[Collection entries]

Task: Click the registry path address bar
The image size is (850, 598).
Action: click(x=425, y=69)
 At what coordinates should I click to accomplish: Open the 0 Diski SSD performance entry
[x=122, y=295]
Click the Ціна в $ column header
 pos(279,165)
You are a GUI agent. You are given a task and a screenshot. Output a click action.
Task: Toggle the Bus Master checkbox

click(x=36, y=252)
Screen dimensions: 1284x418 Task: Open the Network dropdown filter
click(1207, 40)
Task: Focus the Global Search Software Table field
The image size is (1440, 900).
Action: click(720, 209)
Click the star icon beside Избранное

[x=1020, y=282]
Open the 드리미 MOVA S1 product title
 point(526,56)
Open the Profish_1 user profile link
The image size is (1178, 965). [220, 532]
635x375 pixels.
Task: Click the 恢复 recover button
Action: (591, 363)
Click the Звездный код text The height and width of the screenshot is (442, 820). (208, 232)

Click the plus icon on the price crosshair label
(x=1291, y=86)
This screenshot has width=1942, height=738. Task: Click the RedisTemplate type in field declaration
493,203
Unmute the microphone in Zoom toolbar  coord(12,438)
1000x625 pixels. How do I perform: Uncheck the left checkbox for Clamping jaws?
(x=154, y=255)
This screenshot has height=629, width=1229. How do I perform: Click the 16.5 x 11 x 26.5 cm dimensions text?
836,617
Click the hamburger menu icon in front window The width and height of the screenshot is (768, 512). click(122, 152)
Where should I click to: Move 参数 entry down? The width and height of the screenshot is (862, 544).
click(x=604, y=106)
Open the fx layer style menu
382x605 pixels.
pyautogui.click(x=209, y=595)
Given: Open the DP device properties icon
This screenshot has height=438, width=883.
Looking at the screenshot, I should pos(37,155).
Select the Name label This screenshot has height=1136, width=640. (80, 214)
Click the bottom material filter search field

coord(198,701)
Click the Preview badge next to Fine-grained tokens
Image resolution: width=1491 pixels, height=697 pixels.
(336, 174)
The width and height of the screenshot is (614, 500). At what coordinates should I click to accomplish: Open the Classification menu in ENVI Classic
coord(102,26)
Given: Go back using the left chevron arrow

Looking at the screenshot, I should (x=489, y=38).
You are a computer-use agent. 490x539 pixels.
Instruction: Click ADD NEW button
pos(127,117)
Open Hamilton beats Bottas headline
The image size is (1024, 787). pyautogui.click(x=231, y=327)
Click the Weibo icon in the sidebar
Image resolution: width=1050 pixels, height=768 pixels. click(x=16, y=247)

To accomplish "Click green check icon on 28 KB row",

How to complete this task:
Lines from the entries that contain the string "agent" must be found and copied.

Result for this task:
You are a GUI agent. You are given a task and a screenshot. Output a click action.
You are a computer-use agent. 490x539 pixels.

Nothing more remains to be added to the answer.